Palm Beach Daily News
- The March 11, 2009 front page of The Palm Beach Daily News
- Type: Daily newspaper
- Format: Broadsheet
- Owner: USA Today Co.
- Publisher: Tim Burke
- Editor: Carol Rose
- Founded: 1897 as Lake Worth Daily News
- Headquarters: 2751 S. Dixie Highway, West Palm Beach, FL 33405
- Circulation: 3,019
- OCLC number: 55506588
- Website: palmbeachdailynews.com

= Palm Beach Daily News =

Newspaper in Palm Beach, Florida

The Palm Beach Daily News is a newspaper serving the town of Palm Beach in Palm Beach County in South Florida. It is also known as "The Shiny Sheet" because of its heavy, slick newsprint stock.

== History ==
The newspaper was founded in 1897 as the Lake Worth Daily News, and it covers the news and social affairs of the residents on the island of Palm Beach itself.
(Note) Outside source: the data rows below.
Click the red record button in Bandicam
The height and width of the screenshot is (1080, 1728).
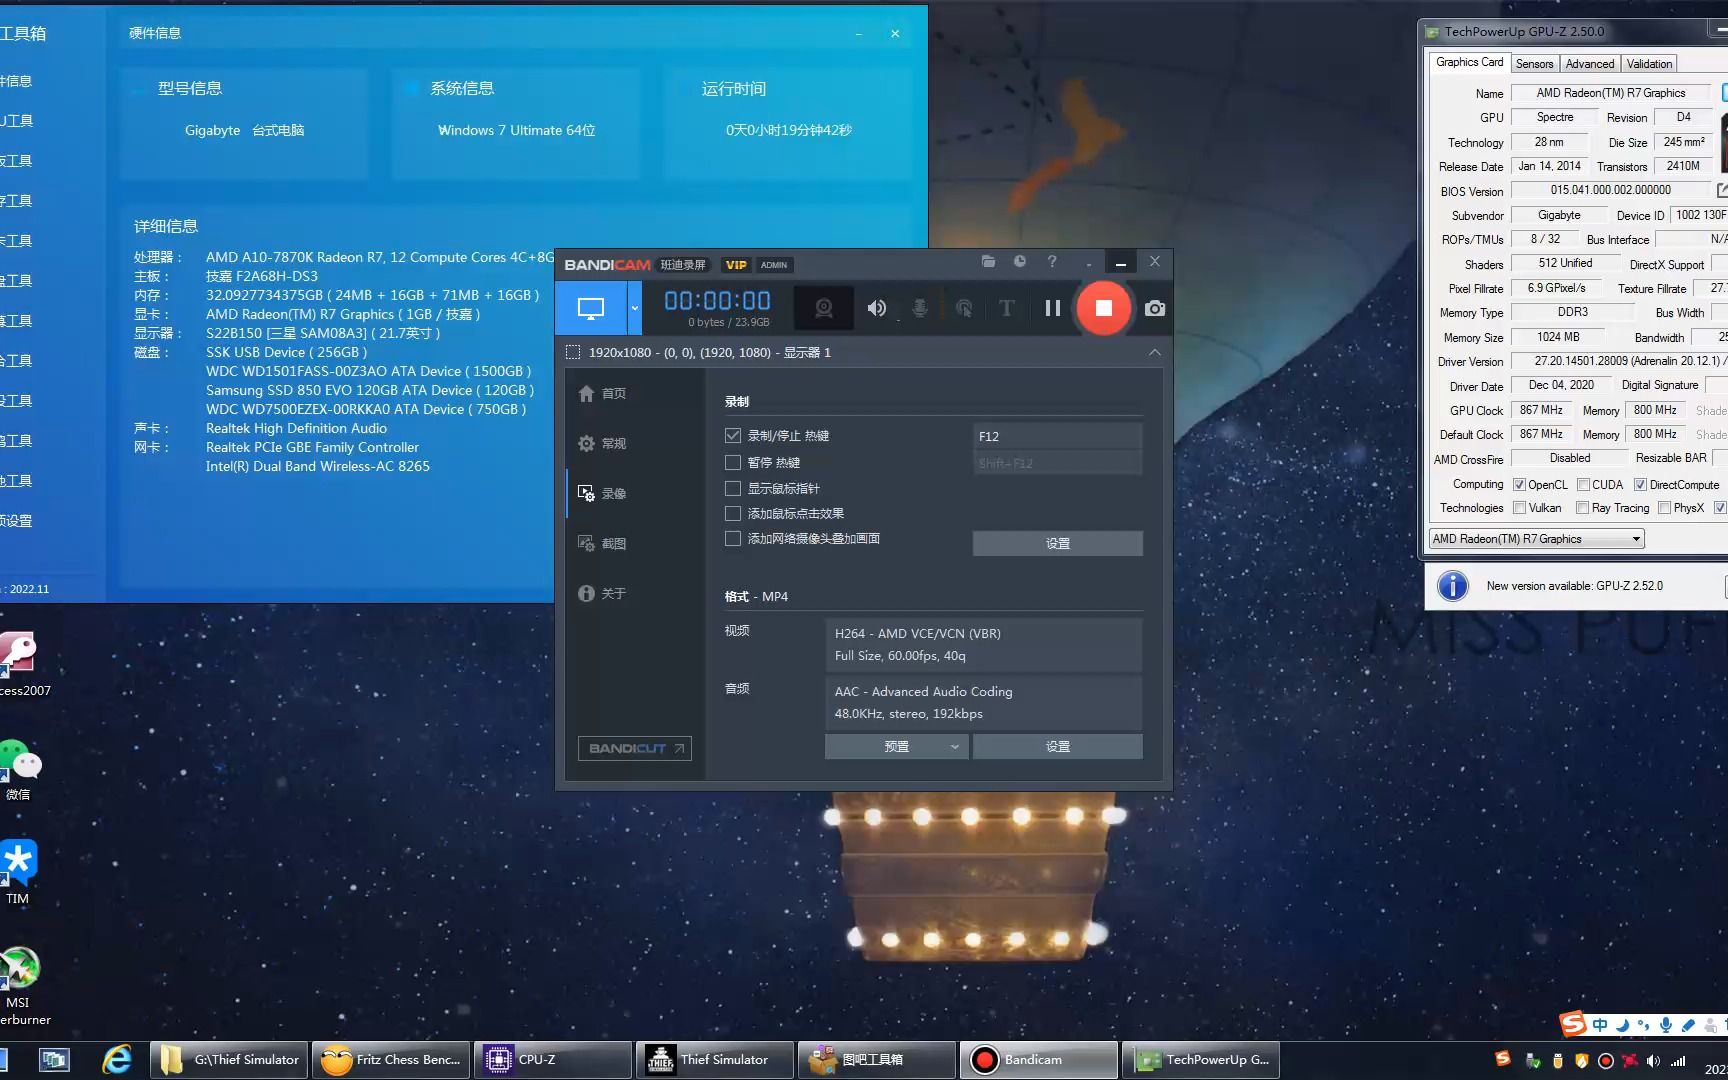tap(1104, 308)
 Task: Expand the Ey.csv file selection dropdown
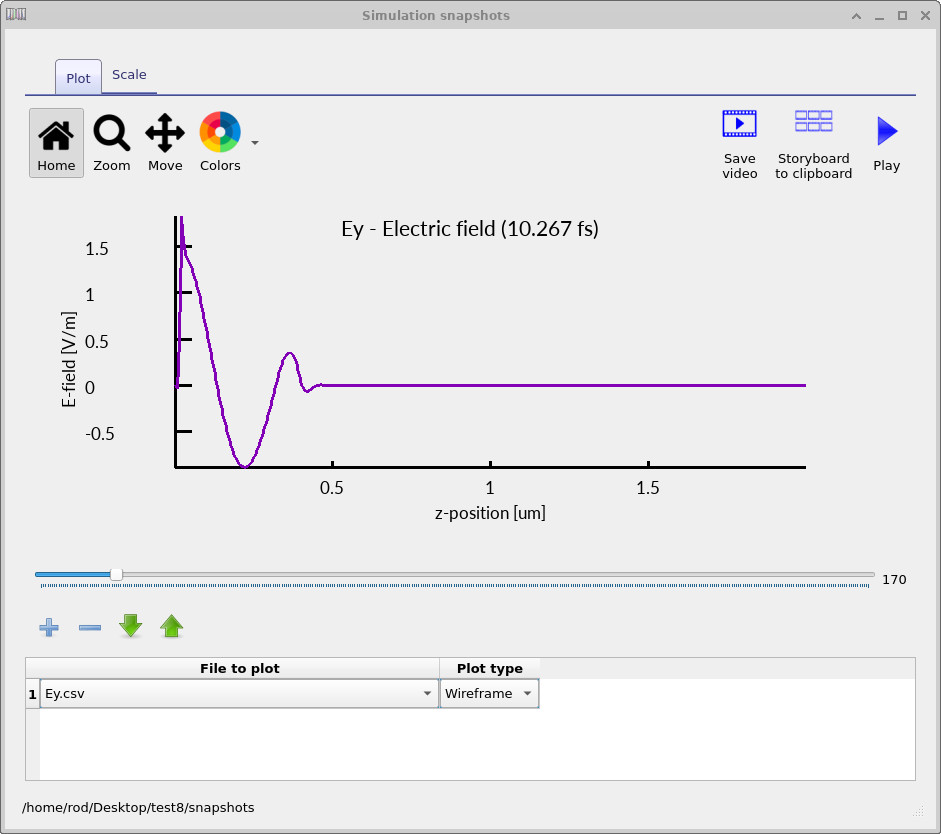[x=427, y=693]
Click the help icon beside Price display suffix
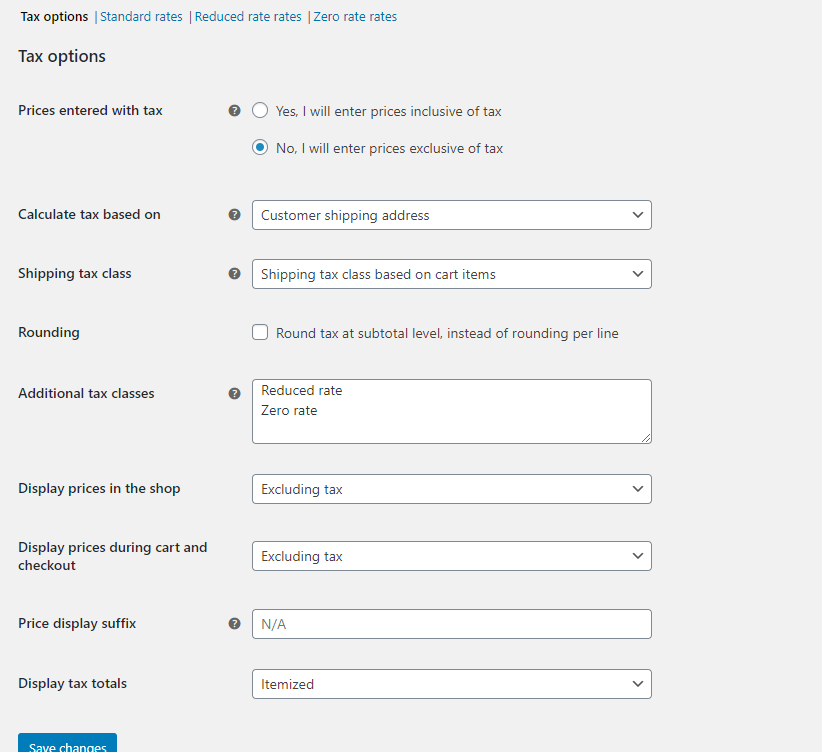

Previously owned by Cox Enterprises, it has been a sister publication of The Palm Beach Post since 1948, when Florida newspaper owner John Perry, owner of The Post, bought the Daily News as well. Cox acquired all of Perry's properties in the Palm Beaches in 1969.

On October 31, 2017, Cox Media Group announced its plans to sell the Palm Beach Daily News and Palm Beach Post. In 2018, it was announced that GateHouse Media would buy the newspapers for $49.25 million, with the deal closed in May.